:: TASK REQUIREMENTS ::
Return the lines below in which the string "Éperlecques" occurs.

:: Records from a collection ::
━━━━━━━━━━

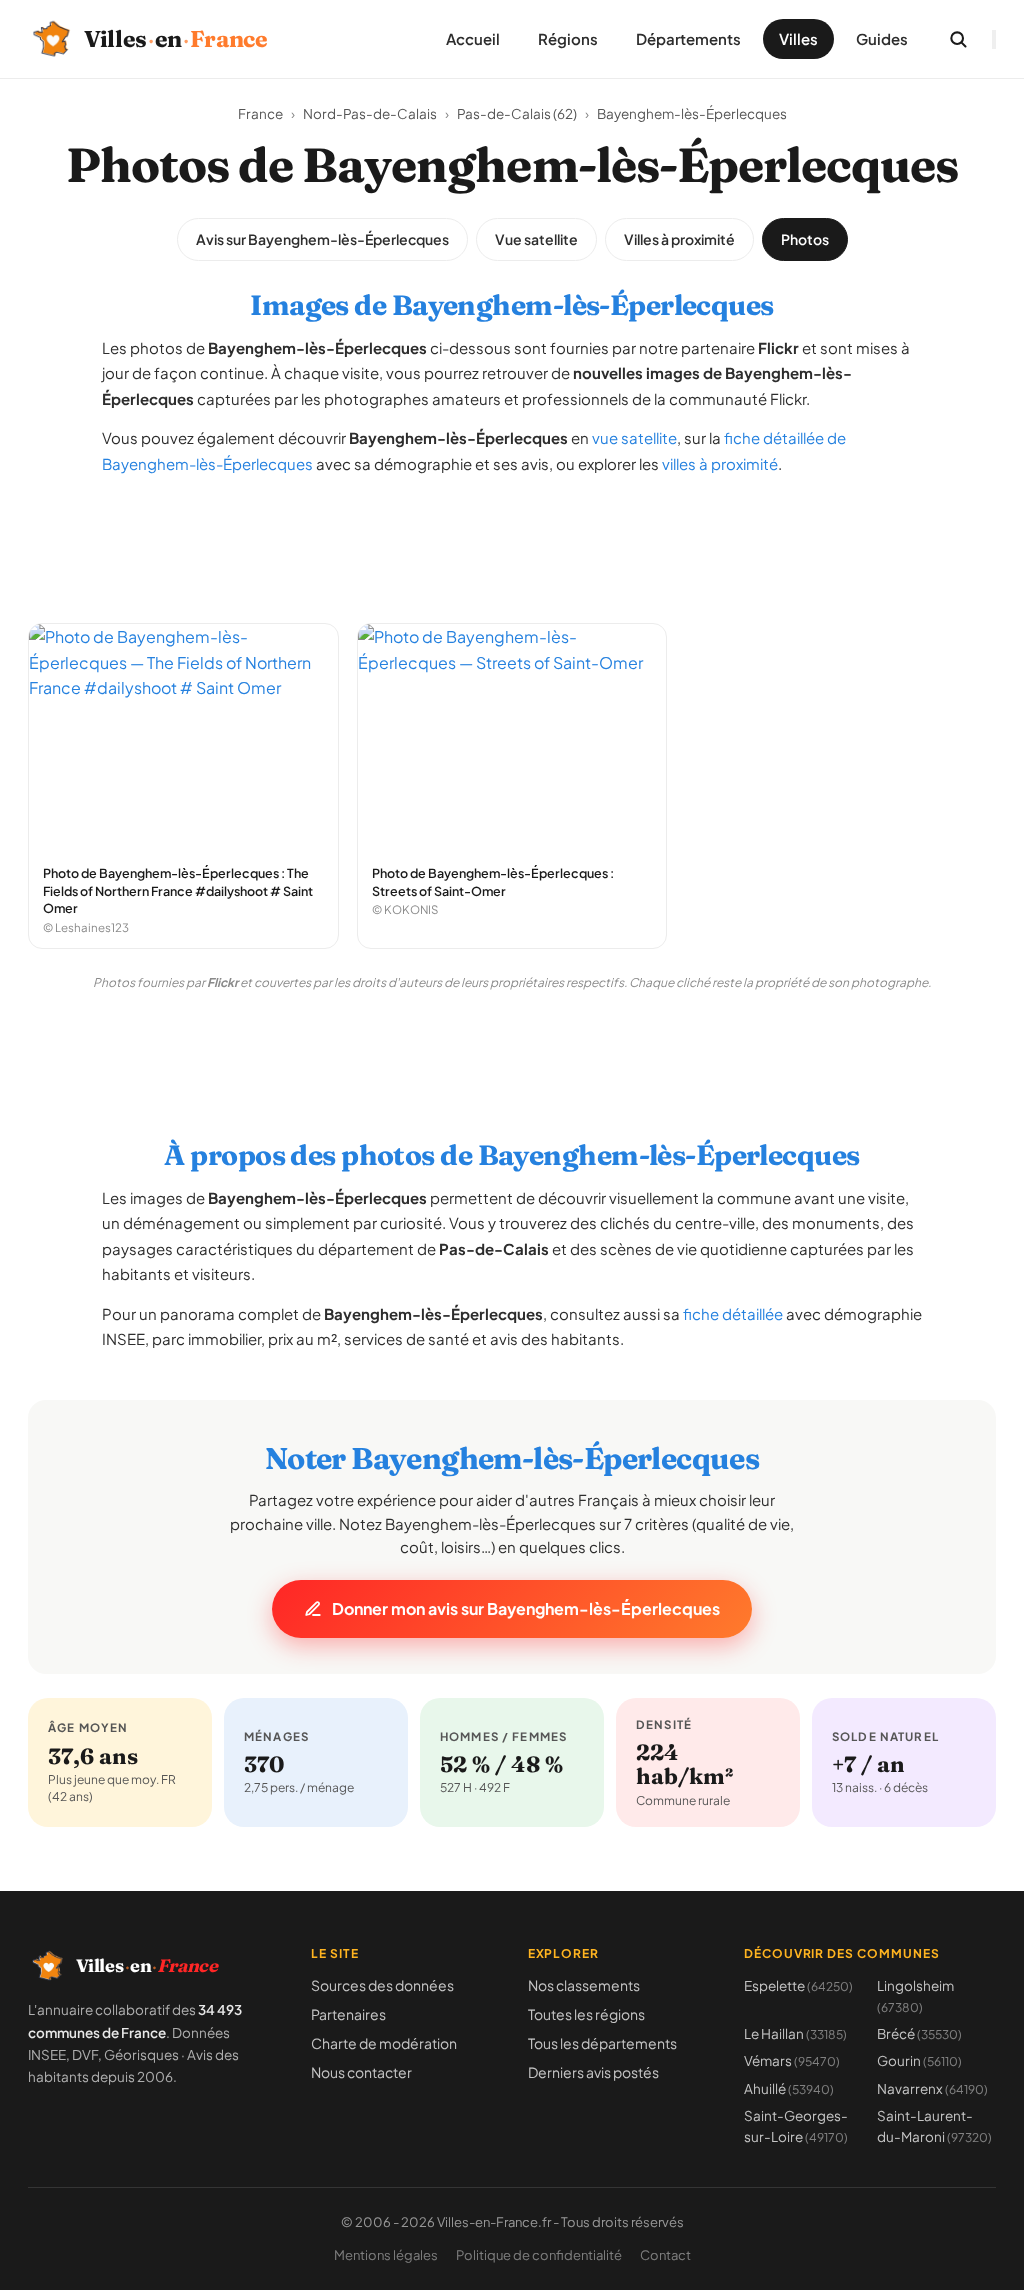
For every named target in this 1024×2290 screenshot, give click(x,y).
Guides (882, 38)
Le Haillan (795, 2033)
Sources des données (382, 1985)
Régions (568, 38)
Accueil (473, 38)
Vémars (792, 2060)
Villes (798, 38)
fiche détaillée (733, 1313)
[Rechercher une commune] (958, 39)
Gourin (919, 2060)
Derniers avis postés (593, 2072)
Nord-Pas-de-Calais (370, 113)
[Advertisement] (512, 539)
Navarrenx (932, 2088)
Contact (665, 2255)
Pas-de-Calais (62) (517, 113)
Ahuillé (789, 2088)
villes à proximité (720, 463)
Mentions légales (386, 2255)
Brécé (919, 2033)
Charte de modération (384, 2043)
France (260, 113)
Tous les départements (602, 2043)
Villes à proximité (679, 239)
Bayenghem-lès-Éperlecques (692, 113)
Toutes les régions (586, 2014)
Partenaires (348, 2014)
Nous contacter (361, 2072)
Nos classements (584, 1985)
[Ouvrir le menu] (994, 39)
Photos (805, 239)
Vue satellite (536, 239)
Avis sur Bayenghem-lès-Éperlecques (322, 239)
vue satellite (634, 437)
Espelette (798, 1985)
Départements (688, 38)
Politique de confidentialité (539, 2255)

━━━━━━━━━━

:: YOUR RESPONSE ::
Bayenghem-lès-Éperlecques (692, 113)
Avis sur Bayenghem-lès-Éperlecques (322, 239)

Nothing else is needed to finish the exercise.